### COMPITO A
Elenca tutte le caratteristiche che il brano sullo champagne attribuisce al vino in bocca.
### COMPITO B
Rispondi a queste domande sul brano sullo champagne:
(i) Per quali parole sta la sigla "V.P."?
(ii) Da quale uva è composto il vino?
(iii) Di che colore è il vino?

### BRANO SCELTO
-*-*-
Assolutamente nei primi 10 vini di tutta la mia vita, ma per il momento direi che si colloca direttamente nel podio dei grandi rossi!!!
Fantastico!

Muscoloso e gentile

C’è poco da dire… quando i francesi decidono di fare un “bollicine” davvero buono, hanno quella marcia in più!!! D’altronde, hanno il clima, hanno il terreno, e soprattutto hanno tre secoli di esperienza in più di noi!!!
Questo concetto me l’ha di nuovo confermato un paio di giorni fa’ un ottimo champagne, il “V.P.” della cantina Egly-Ouriet. La sigla sta per Vieillissement Prolongé, ovvero un vino che rimane sui lieviti per un tempo molto maggiore rispetto agli champagne di normale produzione dell’azienda.
Il risultato è un vino dal color paglierino carico, e così deve essere per forza, essendo composto da sola uva pinot noir (vinificata in bianco, senza la buccia, per chi non lo sapesse), con un bel perlage fine e persistente.
Al naso ha mostrato una grande finezza dei profumi, eleganti e freschi ma forse un po’ troppo esili nell’intensità complessiva. Ho sperato che questo, invece che un difetto, fosse un segnale di grande concentrazione e grande mineralità al gusto, ben al di sopra della media… e così è stato!
In bocca ha subito “mostrato i muscoli”, con una potenza e una struttura che difficilmente si trovano negli champagne francesi. Evidentissimo un piacevole gusto di ribes, tipico del pinot noir, davvero in forte supremazia sulle altre sensazioni, poi si notano la grande salinità e la mineralità di questo vino accompagnate da un finale amandorlato che rimane in bocca per diversi secondi dopo il sorso.
-*-*-
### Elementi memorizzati
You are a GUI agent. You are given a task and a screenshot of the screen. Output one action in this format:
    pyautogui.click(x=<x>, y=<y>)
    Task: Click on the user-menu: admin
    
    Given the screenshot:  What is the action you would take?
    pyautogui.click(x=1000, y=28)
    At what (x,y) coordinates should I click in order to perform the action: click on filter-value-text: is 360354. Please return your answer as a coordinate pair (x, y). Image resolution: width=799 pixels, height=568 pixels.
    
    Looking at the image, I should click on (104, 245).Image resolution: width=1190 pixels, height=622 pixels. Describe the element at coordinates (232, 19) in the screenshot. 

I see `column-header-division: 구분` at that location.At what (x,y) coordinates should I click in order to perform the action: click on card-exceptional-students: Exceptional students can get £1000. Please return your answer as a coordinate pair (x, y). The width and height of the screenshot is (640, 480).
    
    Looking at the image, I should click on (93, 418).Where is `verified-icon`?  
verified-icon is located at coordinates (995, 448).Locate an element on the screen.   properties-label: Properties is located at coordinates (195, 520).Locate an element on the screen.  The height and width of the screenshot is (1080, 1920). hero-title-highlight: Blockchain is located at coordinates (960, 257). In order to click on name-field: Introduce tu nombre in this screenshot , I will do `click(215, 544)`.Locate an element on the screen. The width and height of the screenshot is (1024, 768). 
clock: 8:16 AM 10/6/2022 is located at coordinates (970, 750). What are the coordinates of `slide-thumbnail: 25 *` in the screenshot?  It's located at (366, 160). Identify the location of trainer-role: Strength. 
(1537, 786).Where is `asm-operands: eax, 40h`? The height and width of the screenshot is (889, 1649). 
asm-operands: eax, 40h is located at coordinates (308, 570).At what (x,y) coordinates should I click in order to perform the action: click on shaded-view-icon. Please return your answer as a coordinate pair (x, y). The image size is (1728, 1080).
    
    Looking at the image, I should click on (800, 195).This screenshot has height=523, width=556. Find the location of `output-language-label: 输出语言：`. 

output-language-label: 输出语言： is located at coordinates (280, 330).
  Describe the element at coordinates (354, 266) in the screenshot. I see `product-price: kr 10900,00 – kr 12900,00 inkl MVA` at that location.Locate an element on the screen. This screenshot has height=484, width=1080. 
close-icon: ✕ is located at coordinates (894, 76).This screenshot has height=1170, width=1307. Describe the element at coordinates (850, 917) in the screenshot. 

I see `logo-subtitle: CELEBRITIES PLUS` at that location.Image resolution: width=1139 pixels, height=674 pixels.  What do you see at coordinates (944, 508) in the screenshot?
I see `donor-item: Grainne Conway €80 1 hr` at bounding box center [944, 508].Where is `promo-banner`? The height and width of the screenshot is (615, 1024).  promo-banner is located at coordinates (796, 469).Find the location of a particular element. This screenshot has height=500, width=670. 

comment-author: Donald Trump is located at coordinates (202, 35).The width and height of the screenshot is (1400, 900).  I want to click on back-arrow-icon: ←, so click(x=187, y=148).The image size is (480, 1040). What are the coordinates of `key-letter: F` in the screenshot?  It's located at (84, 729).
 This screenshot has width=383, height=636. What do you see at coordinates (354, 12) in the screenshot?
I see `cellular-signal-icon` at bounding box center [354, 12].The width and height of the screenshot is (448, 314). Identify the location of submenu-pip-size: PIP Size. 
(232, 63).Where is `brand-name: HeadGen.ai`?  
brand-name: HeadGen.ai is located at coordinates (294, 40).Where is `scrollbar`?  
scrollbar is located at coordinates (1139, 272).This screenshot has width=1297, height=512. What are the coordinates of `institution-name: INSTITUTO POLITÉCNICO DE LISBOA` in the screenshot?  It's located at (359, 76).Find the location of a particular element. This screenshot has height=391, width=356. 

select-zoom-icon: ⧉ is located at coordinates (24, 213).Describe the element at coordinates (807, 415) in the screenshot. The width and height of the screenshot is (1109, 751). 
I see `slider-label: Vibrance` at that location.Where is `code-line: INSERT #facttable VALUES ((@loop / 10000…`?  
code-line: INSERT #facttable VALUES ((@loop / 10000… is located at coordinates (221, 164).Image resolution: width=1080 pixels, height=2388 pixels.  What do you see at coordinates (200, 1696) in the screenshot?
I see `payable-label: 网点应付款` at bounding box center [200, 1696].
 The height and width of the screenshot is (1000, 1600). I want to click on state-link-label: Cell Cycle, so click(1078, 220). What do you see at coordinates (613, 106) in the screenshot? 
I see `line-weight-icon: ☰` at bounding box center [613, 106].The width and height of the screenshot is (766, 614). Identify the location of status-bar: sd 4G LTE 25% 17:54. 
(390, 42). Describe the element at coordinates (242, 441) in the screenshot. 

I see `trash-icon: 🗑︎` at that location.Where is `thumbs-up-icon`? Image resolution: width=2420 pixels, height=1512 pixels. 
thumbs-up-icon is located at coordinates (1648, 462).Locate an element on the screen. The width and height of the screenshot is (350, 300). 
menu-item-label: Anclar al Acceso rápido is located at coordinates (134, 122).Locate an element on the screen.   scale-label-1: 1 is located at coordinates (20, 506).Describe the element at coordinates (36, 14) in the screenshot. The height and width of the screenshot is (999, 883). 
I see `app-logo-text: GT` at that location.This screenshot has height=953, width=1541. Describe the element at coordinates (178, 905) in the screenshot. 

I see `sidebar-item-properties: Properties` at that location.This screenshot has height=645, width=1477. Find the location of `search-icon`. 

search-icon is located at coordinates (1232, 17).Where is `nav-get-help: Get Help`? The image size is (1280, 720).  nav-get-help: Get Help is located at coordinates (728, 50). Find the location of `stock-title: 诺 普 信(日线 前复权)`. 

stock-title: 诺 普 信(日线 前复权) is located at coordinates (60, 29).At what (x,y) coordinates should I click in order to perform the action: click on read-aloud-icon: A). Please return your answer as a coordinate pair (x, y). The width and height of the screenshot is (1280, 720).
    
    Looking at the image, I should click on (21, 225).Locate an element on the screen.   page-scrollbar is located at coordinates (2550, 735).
-*-*-
### RISPOSTA ATTESA A
potenza; struttura; piacevole gusto di ribes; grande salinità; mineralità; finale amandorlato

### RISPOSTA ATTESA B
(i) Vieillissement Prolongé
(ii) Solo pinot noir
(iii) Paglierino carico